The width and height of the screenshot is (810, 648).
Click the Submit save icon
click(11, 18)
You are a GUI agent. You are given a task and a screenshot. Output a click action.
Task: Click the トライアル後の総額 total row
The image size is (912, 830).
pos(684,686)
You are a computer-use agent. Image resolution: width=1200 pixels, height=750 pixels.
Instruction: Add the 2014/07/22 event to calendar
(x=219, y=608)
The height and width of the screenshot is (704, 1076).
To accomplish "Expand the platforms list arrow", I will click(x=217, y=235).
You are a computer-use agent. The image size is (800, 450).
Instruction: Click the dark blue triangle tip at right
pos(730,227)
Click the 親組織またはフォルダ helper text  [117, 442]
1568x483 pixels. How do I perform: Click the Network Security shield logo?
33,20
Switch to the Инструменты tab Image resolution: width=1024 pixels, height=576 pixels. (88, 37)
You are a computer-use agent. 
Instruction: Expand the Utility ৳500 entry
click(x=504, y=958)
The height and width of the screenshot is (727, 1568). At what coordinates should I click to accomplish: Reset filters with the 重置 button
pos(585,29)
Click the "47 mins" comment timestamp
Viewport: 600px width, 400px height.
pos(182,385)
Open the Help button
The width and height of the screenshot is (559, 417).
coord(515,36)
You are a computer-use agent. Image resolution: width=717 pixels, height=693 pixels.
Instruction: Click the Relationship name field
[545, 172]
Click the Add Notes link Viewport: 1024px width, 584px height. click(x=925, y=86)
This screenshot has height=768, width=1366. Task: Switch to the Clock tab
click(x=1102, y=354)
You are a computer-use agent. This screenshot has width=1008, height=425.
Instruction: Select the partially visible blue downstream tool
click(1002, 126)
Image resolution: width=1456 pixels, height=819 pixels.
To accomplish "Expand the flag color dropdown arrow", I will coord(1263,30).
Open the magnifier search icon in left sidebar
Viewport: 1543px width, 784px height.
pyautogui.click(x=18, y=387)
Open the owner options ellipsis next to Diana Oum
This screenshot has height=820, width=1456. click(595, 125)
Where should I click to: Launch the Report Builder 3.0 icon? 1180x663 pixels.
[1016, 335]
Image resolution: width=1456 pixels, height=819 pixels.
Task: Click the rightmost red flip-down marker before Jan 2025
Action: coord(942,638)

STATED TASK:
Copy the records word for word from the start through the line containing "click(x=504, y=958)", including that line.

TASK SOLUTION:
The width and height of the screenshot is (810, 648).
Click the Submit save icon
click(11, 18)
You are a GUI agent. You are given a task and a screenshot. Output a click action.
Task: Click the トライアル後の総額 total row
The image size is (912, 830).
pos(684,686)
You are a computer-use agent. Image resolution: width=1200 pixels, height=750 pixels.
Instruction: Add the 2014/07/22 event to calendar
(x=219, y=608)
The height and width of the screenshot is (704, 1076).
To accomplish "Expand the platforms list arrow", I will click(x=217, y=235).
You are a computer-use agent. The image size is (800, 450).
Instruction: Click the dark blue triangle tip at right
pos(730,227)
Click the 親組織またはフォルダ helper text  [117, 442]
1568x483 pixels. How do I perform: Click the Network Security shield logo?
33,20
Switch to the Инструменты tab Image resolution: width=1024 pixels, height=576 pixels. (88, 37)
You are a computer-use agent. 
Instruction: Expand the Utility ৳500 entry
click(x=504, y=958)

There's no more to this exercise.